Request -> Reproduce all the rows below, changing each "checkbox" to "tick box" and keeping everything else the same.
START
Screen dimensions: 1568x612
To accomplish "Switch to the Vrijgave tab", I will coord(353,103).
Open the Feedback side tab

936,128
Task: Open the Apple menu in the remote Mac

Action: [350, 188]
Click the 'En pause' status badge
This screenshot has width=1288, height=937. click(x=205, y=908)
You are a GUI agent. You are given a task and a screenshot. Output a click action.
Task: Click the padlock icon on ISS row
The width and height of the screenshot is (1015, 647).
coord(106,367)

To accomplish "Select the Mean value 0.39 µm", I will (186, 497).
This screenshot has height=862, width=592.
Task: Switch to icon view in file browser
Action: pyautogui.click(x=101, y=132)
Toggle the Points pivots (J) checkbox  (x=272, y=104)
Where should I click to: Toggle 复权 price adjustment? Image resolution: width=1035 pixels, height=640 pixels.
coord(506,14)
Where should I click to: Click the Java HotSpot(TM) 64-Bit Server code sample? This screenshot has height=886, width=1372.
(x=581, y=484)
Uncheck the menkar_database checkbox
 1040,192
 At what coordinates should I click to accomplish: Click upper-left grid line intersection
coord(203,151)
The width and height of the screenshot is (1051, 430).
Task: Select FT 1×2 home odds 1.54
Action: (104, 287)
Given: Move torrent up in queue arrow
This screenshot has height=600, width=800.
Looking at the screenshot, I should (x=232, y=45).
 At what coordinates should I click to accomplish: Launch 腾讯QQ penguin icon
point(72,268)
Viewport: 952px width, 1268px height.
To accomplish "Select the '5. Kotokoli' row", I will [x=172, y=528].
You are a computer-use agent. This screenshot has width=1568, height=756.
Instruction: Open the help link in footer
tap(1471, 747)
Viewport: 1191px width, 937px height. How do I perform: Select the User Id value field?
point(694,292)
END
Written reply ->
Screen dimensions: 1568x612
To accomplish "Switch to the Vrijgave tab", I will coord(353,103).
Open the Feedback side tab

936,128
Task: Open the Apple menu in the remote Mac

Action: [350, 188]
Click the 'En pause' status badge
This screenshot has width=1288, height=937. click(x=205, y=908)
You are a GUI agent. You are given a task and a screenshot. Output a click action.
Task: Click the padlock icon on ISS row
The width and height of the screenshot is (1015, 647).
coord(106,367)

To accomplish "Select the Mean value 0.39 µm", I will (186, 497).
This screenshot has height=862, width=592.
Task: Switch to icon view in file browser
Action: pyautogui.click(x=101, y=132)
Toggle the Points pivots (J) tick box  (x=272, y=104)
Where should I click to: Toggle 复权 price adjustment? Image resolution: width=1035 pixels, height=640 pixels.
coord(506,14)
Where should I click to: Click the Java HotSpot(TM) 64-Bit Server code sample? This screenshot has height=886, width=1372.
(x=581, y=484)
Uncheck the menkar_database tick box
 1040,192
 At what coordinates should I click to accomplish: Click upper-left grid line intersection
coord(203,151)
The width and height of the screenshot is (1051, 430).
Task: Select FT 1×2 home odds 1.54
Action: (104, 287)
Given: Move torrent up in queue arrow
This screenshot has height=600, width=800.
Looking at the screenshot, I should (x=232, y=45).
 At what coordinates should I click to accomplish: Launch 腾讯QQ penguin icon
point(72,268)
Viewport: 952px width, 1268px height.
To accomplish "Select the '5. Kotokoli' row", I will [x=172, y=528].
You are a computer-use agent. This screenshot has width=1568, height=756.
Instruction: Open the help link in footer
tap(1471, 747)
Viewport: 1191px width, 937px height. How do I perform: Select the User Id value field?
point(694,292)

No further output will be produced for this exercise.